_Task goal_
For this exercise, write out only the lines of the entries below from the one with "P.Documenti (43, 995)" up to and including the one with "View all (320, 981)", exactly as they are. Pictures stay out.

_Available data_

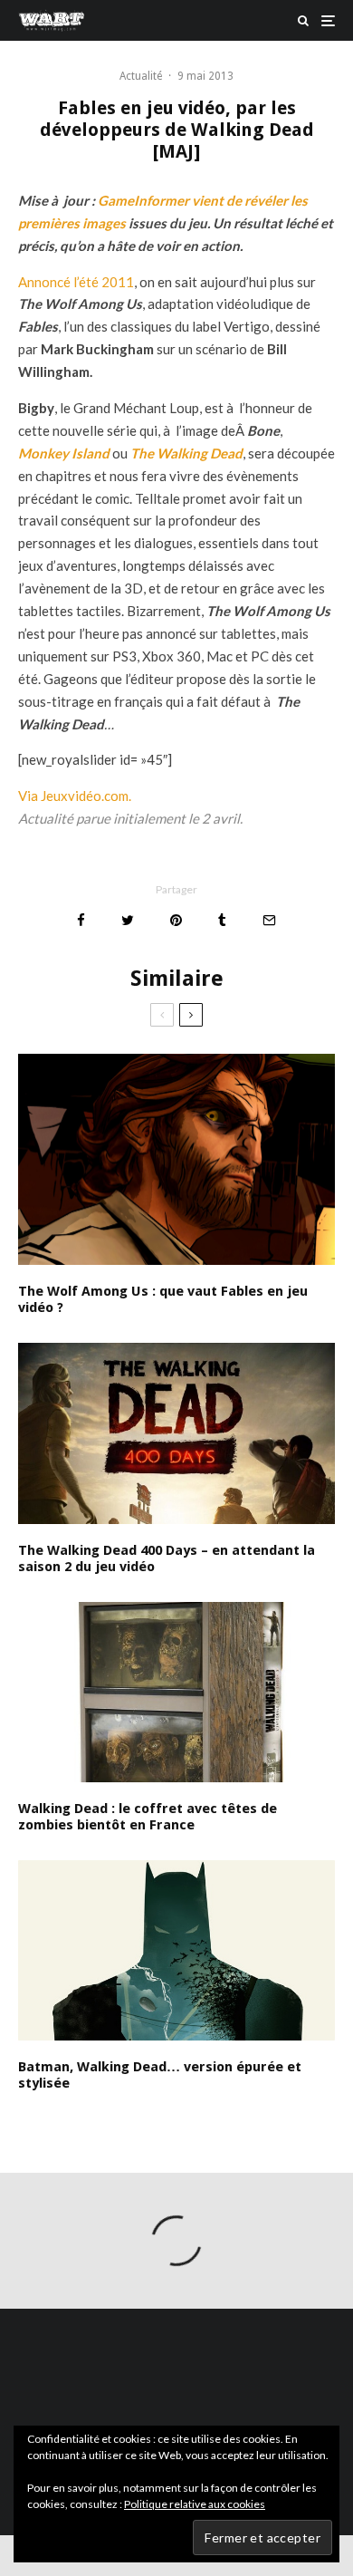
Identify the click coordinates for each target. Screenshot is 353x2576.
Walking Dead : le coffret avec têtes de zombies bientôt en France (147, 1816)
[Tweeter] (127, 920)
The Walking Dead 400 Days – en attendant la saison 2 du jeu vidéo (166, 1558)
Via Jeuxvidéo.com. (74, 795)
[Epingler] (176, 920)
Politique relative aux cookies (194, 2504)
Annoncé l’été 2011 (76, 282)
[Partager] (81, 920)
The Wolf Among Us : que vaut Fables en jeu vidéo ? (163, 1299)
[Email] (269, 920)
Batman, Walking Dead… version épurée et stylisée (159, 2075)
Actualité (140, 76)
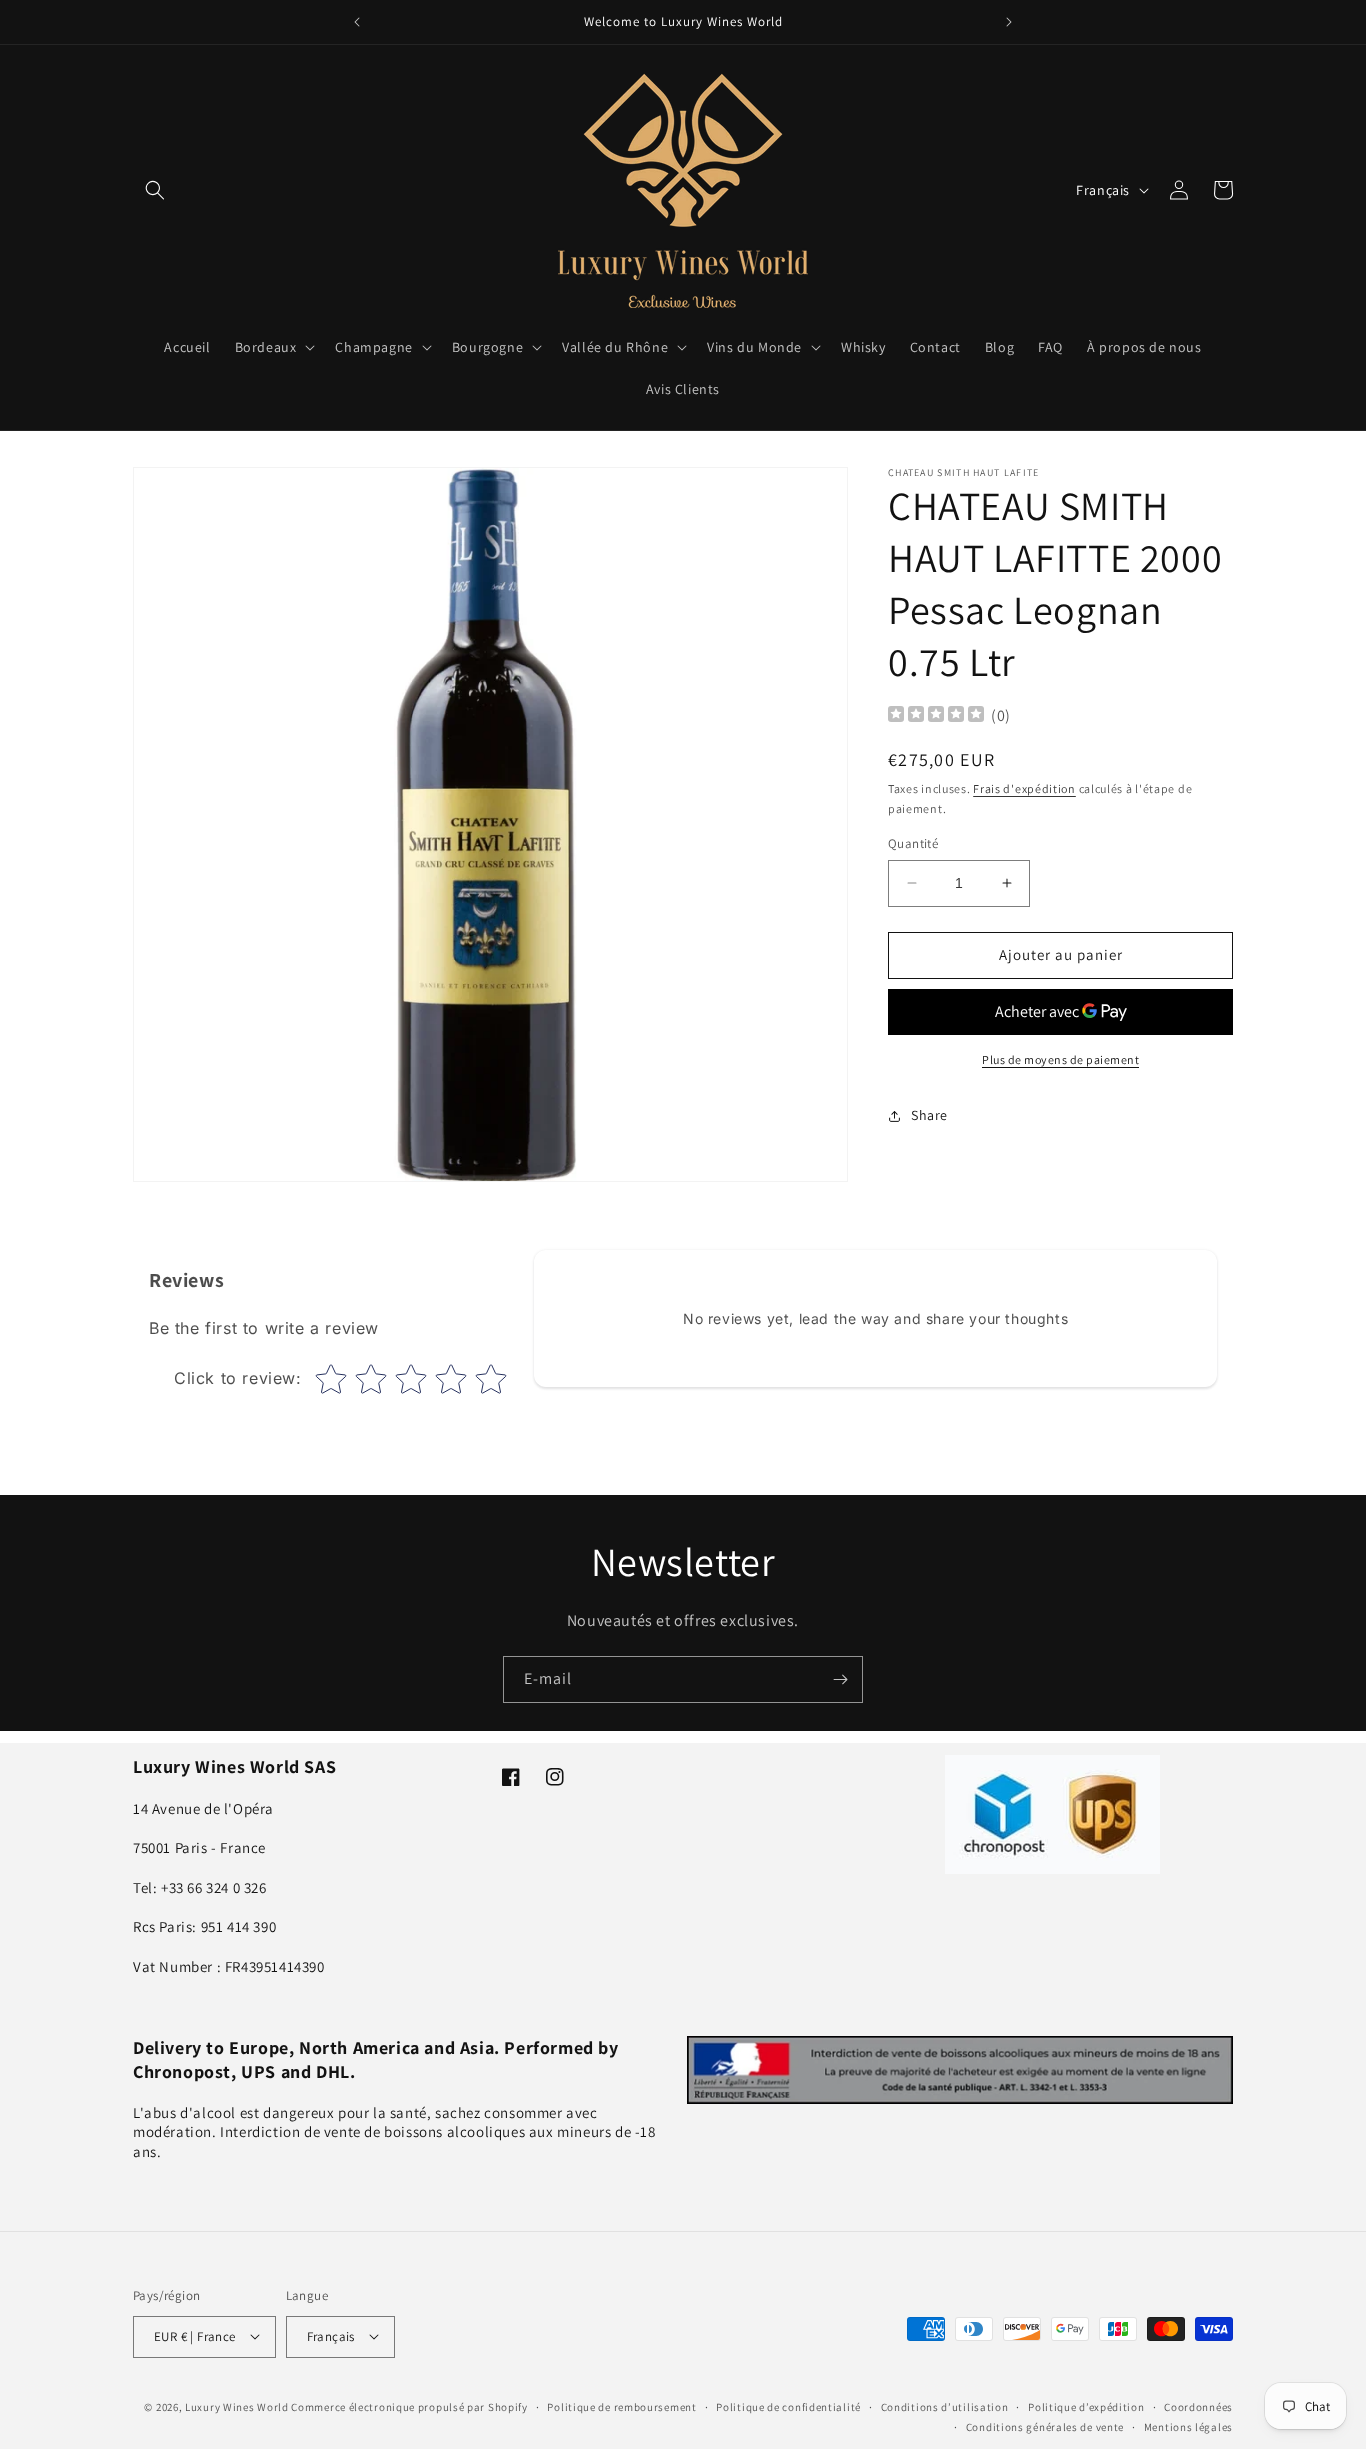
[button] (155, 190)
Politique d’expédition (1086, 2406)
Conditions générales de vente (1045, 2426)
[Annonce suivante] (1009, 22)
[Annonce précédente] (357, 22)
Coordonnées (1198, 2406)
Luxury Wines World (237, 2406)
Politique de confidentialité (788, 2406)
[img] (936, 716)
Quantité (913, 843)
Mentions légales (1188, 2426)
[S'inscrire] (840, 1679)
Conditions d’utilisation (945, 2406)
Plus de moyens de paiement (1060, 1059)
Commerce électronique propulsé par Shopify (409, 2406)
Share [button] (929, 1115)
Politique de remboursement (621, 2406)
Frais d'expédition (1024, 788)
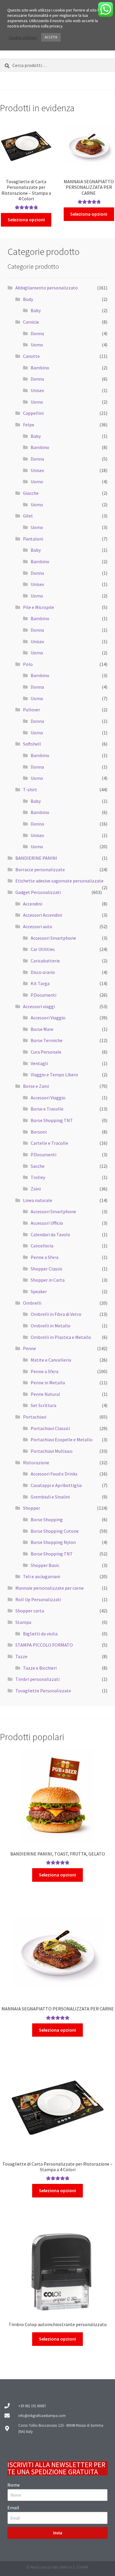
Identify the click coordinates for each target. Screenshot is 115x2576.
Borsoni (39, 1132)
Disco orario (43, 972)
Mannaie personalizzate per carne (49, 1588)
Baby (36, 310)
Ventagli (39, 1063)
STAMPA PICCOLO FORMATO (44, 1645)
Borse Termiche (47, 1040)
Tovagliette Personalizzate (43, 1691)
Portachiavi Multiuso (52, 1451)
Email (13, 2508)
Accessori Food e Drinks (54, 1474)
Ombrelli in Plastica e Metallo (61, 1337)
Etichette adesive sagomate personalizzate (59, 881)
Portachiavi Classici (50, 1428)
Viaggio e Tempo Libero (54, 1074)
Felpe (28, 425)
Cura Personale (46, 1052)
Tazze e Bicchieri (40, 1668)
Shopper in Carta (48, 1280)
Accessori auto (37, 926)
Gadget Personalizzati (38, 892)
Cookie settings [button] (23, 37)
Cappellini (33, 413)
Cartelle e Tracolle (49, 1143)
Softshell (32, 744)
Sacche (38, 1166)
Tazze (21, 1656)
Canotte (31, 356)
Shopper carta (29, 1611)
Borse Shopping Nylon (53, 1542)
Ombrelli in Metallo (50, 1326)
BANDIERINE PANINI (36, 858)
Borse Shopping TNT (52, 1120)
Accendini (32, 904)
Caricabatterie (45, 961)
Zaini (36, 1189)
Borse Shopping (47, 1519)
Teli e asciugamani (41, 1576)
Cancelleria (42, 1246)
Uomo (37, 345)
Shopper (31, 1508)
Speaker (39, 1291)
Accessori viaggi (39, 1006)
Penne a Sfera (44, 1257)
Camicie (31, 322)
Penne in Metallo (48, 1383)
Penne (29, 1348)
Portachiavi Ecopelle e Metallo (62, 1439)
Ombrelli (32, 1303)
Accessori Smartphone (53, 938)
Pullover (31, 710)
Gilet (28, 516)
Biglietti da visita (40, 1634)
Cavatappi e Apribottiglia (56, 1485)
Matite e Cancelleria (51, 1360)
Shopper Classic (47, 1269)
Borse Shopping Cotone (55, 1531)
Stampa (23, 1622)
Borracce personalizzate (40, 869)
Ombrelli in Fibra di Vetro (56, 1314)
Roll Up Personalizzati (38, 1599)
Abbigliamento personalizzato (46, 288)
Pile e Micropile (38, 607)
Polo (28, 664)
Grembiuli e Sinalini (50, 1497)
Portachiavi (34, 1417)
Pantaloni (33, 539)
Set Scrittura (43, 1405)
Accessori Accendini (42, 915)
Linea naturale (37, 1200)
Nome (13, 2485)
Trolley (38, 1177)
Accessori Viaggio (48, 1018)
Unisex (37, 390)
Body (28, 299)
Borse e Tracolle (47, 1109)
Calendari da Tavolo (50, 1234)
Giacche (31, 493)
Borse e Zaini (36, 1086)
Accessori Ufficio (47, 1223)
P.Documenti (43, 995)
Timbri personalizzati (37, 1679)
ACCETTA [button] (51, 37)
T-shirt (30, 789)
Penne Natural (45, 1394)
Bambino (40, 368)
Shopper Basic (45, 1565)
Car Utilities (43, 949)
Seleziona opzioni (26, 219)
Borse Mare (42, 1029)
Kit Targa (40, 983)
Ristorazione (36, 1462)
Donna (37, 333)
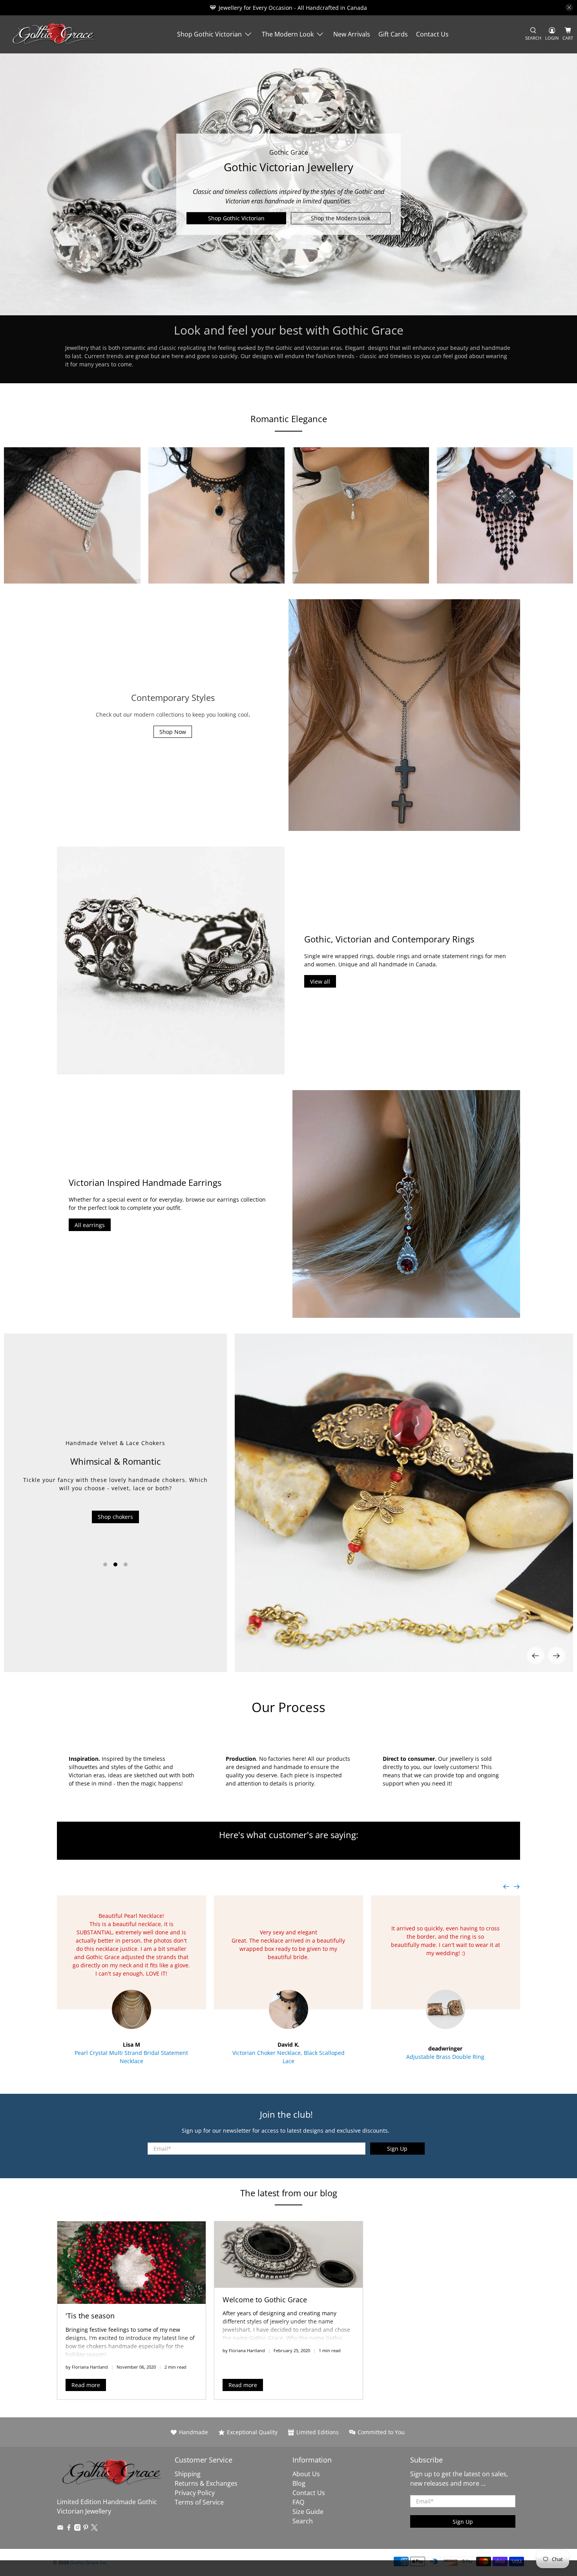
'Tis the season (90, 2315)
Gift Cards (393, 34)
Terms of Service (199, 2502)
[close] (569, 7)
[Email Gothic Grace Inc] (60, 2528)
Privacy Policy (195, 2492)
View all (320, 981)
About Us (306, 2474)
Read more (85, 2385)
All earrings (90, 1225)
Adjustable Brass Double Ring (445, 2056)
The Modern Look (288, 34)
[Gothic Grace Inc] (53, 34)
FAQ (298, 2502)
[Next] (556, 1655)
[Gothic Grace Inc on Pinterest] (85, 2528)
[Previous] (535, 1655)
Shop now (115, 1538)
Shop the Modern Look (340, 218)
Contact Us (432, 34)
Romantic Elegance (288, 418)
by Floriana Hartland (87, 2367)
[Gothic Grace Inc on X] (94, 2528)
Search (302, 2521)
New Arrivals (351, 34)
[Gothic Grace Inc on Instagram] (77, 2528)
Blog (298, 2483)
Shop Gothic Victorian (209, 34)
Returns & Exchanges (206, 2483)
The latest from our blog (288, 2193)
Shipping (188, 2474)
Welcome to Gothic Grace (265, 2299)
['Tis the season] (131, 2262)
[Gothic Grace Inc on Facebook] (69, 2528)
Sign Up (397, 2148)
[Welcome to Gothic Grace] (288, 2254)
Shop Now (172, 731)
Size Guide (307, 2511)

_Finished task_
P.Documenti (43, 995)
Timbri personalizzati (37, 1679)
ACCETTA [button] (51, 37)
T-shirt (30, 789)
Penne Natural (45, 1394)
Bambino (40, 368)
Shopper Basic (45, 1565)
Car Utilities (43, 949)
Seleziona opzioni (26, 219)
Borse Mare (42, 1029)
Kit Targa (40, 983)
Ristorazione (36, 1462)
Donna (37, 333)
'Tis the season (90, 2315)
Gift Cards (393, 34)
Terms of Service (199, 2502)
[close] (569, 7)
[Email Gothic Grace Inc] (60, 2528)
Privacy Policy (195, 2492)
View all (320, 981)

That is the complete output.